Jean’s whimsical prints for Prada Resort 2018 are arranged to look as if they’re growing and wrapping around the bags and clothes.
On the difference between working with fashion and film
“Frequently, I start out with one idea, but once it becomes more concrete in the form of a drawing, it branches off into various unexpected and surprising tangents. For Mother!, I worked closely with Darren Aronofsky and we started out with one idea that rapidly evolved into something else entirely. I was aiming for a final, polished image. However, with Miuccia Prada, we started from a few reference points selected from my Instagram. [And essentially] I was providing material that will be altered – sometimes dramatically – for the clothing and runway.”

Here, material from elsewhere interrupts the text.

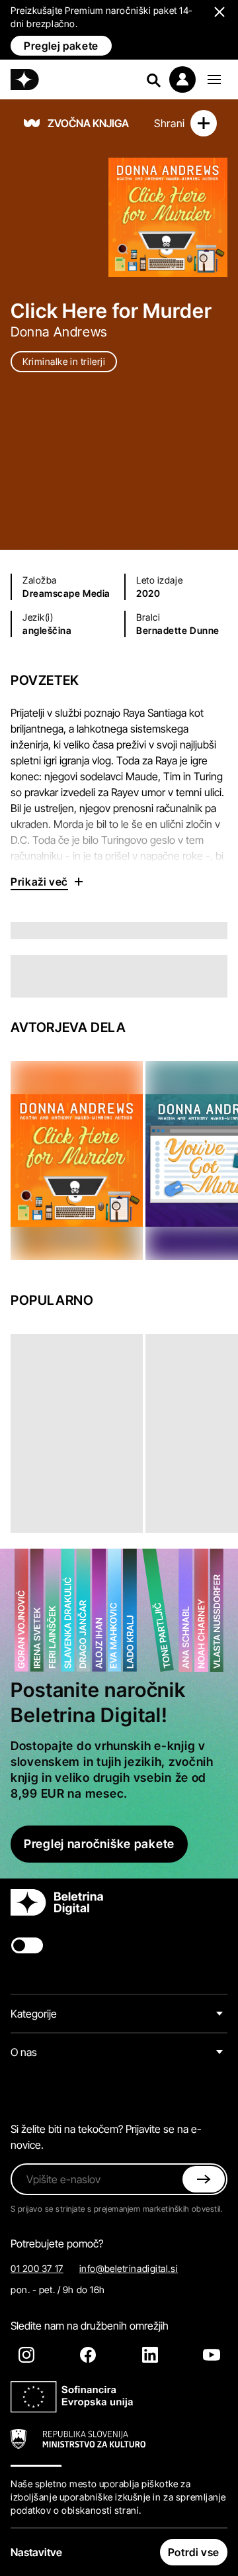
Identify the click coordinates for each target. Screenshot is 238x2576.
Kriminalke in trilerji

On what makes a successful art/fashion tie-up
“When you smash together the DNA of two distinct entities, and you end up with a mutation that feels new, exciting and transformative. The artist brings with him or her all sorts of connotations and associations, and hopefully, his or her story complements and continues the history of the brand.”
On what to buy from Prada Resort 2018
“[Of everything that my work appears on in the collection], I would recommend [my fans] a bag, because it most recalls a sculptural object that can be admired on its own without requiring a body to fill it out.”
This story first appeared in Female's January 2018 issue.